• _Data section_:
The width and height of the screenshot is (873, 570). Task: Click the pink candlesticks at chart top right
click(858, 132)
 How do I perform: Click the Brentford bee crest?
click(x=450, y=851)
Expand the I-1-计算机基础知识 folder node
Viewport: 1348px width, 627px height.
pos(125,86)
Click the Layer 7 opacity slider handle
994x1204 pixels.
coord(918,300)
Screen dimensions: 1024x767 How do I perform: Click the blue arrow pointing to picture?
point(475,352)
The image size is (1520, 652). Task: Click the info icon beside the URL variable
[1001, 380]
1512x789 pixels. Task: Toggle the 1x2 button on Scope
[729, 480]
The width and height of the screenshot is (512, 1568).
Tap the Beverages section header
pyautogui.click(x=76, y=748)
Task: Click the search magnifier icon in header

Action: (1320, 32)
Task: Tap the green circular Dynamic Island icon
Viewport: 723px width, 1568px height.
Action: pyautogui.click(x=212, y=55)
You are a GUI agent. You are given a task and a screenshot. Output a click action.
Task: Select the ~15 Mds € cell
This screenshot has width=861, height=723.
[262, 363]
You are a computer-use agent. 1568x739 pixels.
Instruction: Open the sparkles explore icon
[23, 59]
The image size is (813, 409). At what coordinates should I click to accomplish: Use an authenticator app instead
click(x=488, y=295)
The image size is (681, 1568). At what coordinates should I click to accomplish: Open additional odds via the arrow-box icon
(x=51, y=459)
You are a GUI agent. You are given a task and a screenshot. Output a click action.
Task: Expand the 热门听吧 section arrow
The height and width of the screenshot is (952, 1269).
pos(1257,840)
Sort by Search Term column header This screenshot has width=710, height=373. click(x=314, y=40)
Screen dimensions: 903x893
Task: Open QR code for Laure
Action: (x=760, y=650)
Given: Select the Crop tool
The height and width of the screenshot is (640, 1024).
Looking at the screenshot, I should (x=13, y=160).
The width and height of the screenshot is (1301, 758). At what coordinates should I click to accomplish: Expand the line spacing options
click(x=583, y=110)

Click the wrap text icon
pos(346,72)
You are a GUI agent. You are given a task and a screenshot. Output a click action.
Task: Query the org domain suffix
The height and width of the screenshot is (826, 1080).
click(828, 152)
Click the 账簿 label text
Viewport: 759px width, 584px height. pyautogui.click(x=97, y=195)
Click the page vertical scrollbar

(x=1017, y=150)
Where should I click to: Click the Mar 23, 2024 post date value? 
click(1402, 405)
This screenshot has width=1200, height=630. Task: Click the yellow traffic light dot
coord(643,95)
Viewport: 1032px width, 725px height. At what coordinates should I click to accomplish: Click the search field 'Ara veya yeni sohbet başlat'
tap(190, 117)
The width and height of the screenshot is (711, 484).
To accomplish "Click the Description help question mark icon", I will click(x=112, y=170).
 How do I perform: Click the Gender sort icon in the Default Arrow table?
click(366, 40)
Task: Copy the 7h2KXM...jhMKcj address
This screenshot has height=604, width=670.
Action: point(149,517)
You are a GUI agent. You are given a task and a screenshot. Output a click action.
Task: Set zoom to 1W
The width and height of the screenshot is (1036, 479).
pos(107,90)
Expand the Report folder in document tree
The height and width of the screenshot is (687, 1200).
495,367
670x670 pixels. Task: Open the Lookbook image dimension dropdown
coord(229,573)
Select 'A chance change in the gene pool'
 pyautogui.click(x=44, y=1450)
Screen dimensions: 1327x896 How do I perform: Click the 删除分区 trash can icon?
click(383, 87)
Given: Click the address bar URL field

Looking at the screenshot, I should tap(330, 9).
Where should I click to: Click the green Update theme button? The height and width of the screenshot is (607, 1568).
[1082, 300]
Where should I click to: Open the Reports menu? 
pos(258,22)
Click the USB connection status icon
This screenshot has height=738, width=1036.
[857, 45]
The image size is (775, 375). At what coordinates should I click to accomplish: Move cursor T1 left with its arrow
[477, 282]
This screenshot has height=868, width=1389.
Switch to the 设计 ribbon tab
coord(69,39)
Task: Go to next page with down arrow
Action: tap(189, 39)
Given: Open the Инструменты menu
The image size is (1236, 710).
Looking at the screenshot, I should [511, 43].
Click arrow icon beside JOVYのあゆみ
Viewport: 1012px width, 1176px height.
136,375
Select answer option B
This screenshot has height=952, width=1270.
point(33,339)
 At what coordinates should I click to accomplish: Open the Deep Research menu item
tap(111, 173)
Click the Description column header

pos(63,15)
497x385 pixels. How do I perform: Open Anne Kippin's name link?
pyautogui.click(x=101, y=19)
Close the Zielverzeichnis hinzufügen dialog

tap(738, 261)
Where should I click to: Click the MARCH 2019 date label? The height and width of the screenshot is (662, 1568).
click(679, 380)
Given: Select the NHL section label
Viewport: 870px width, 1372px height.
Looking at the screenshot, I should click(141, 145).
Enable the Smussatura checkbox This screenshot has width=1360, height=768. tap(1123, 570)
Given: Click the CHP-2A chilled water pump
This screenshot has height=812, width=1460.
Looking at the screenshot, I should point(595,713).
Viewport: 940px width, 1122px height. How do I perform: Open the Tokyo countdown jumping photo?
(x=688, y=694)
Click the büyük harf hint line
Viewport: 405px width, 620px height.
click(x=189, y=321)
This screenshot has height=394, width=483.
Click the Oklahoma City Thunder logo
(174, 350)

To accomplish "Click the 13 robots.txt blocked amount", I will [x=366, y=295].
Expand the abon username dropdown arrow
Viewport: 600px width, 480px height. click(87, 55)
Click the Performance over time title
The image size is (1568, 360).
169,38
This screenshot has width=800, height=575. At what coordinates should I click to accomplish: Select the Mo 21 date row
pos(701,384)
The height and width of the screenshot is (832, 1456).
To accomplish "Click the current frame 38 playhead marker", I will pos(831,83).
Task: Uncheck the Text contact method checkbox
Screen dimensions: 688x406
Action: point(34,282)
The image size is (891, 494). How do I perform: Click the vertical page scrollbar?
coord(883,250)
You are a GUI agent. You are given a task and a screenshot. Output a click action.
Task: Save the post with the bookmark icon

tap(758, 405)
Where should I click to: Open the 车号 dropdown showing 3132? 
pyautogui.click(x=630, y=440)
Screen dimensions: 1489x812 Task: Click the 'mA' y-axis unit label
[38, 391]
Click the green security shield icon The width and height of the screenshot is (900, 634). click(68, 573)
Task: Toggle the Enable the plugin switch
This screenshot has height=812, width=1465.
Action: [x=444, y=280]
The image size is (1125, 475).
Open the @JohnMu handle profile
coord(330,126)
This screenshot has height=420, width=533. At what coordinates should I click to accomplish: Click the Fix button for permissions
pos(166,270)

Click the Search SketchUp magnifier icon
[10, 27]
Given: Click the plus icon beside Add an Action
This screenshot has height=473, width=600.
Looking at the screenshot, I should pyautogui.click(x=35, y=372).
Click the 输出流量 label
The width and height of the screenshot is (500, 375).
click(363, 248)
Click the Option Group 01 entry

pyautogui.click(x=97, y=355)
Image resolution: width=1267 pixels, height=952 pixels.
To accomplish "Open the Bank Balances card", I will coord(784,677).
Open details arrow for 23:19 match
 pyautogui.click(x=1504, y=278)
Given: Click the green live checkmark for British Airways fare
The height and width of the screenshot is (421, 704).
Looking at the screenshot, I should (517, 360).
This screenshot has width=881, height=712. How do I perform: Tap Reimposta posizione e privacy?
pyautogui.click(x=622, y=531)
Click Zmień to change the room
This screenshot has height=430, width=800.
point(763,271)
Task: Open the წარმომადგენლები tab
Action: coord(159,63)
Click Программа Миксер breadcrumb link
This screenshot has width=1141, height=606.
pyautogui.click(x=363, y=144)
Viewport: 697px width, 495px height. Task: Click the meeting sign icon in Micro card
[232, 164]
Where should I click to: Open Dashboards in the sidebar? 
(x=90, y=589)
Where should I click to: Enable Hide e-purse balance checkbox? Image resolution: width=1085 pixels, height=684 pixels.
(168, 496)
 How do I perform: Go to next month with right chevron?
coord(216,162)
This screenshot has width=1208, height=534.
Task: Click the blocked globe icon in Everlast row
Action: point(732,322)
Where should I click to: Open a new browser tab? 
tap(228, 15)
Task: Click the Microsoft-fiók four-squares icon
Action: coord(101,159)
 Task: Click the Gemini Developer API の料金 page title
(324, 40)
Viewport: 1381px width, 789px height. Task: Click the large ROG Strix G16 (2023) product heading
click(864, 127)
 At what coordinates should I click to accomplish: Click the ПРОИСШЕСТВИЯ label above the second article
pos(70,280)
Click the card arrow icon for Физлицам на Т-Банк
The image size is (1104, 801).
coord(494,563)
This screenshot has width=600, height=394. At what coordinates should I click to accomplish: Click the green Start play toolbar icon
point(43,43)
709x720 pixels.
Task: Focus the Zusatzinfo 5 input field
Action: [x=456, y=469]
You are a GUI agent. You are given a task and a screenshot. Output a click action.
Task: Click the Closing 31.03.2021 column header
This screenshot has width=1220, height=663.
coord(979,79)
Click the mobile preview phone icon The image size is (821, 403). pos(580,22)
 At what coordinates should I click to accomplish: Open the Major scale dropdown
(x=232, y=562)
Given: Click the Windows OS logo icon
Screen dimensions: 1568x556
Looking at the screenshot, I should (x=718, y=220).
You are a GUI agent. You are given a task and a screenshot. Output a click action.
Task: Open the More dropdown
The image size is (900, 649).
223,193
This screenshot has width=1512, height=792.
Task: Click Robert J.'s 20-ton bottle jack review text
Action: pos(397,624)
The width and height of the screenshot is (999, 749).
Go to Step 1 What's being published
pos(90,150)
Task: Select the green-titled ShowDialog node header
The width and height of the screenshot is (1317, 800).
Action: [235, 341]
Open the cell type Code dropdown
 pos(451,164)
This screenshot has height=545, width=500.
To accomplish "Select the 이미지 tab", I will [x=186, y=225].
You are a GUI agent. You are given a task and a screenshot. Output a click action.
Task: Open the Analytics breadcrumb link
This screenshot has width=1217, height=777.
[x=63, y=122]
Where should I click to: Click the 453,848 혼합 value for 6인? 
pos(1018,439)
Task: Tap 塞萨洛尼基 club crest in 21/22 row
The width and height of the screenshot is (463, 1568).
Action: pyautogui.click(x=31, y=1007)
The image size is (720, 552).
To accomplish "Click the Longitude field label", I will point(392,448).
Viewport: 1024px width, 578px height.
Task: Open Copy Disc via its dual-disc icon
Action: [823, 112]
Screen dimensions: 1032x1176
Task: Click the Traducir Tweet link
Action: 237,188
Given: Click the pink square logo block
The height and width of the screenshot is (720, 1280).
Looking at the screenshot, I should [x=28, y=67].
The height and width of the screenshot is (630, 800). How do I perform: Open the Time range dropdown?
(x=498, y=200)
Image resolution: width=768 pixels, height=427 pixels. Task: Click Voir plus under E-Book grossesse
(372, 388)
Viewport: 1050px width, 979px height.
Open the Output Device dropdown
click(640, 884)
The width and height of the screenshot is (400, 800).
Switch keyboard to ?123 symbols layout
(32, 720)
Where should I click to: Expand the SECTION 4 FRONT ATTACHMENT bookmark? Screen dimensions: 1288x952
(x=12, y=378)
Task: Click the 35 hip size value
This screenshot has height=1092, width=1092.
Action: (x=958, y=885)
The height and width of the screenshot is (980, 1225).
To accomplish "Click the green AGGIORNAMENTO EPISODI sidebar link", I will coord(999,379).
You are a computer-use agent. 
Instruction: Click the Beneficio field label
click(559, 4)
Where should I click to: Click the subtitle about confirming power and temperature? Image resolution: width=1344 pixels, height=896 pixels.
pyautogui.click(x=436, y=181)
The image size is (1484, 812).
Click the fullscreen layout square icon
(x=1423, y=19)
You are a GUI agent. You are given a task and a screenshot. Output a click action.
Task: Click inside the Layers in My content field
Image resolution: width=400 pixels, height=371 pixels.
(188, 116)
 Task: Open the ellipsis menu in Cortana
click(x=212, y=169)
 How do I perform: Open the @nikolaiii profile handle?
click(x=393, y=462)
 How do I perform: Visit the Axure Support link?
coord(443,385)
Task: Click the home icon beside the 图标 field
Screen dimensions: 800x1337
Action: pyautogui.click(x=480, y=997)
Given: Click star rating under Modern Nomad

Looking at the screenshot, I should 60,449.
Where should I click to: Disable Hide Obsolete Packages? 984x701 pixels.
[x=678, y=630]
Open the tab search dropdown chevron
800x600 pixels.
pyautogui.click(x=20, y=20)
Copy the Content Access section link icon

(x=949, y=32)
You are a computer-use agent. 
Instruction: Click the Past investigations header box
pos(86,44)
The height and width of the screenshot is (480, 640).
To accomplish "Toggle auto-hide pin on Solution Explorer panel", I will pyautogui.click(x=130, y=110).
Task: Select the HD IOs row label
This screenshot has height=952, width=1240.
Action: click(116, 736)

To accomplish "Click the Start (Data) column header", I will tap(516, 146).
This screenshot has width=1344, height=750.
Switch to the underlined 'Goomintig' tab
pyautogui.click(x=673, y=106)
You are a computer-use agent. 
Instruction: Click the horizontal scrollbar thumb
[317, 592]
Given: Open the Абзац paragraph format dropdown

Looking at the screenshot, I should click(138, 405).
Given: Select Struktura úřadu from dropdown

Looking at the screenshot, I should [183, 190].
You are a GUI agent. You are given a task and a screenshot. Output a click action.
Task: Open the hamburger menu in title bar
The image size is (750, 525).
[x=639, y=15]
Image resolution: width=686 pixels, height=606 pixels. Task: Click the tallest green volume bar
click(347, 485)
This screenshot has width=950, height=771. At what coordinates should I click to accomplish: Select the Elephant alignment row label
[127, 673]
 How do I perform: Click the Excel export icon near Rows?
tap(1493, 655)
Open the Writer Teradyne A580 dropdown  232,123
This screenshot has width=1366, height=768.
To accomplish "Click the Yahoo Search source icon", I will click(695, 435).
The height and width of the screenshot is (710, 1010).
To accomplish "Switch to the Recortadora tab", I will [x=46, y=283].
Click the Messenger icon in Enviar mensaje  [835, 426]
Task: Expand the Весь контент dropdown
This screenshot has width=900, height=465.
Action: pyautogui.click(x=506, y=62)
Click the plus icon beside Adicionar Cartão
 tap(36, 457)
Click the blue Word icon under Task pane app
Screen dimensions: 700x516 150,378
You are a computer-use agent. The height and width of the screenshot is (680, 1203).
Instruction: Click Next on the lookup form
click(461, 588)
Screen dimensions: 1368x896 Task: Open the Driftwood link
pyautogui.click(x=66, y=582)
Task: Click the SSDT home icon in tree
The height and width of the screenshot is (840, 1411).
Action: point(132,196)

• _What the task requires_: Show every line from the listing above in which the string "home" appears.

• _Task result_:
Task: Click the home icon beside the 图标 field
Task: Click the SSDT home icon in tree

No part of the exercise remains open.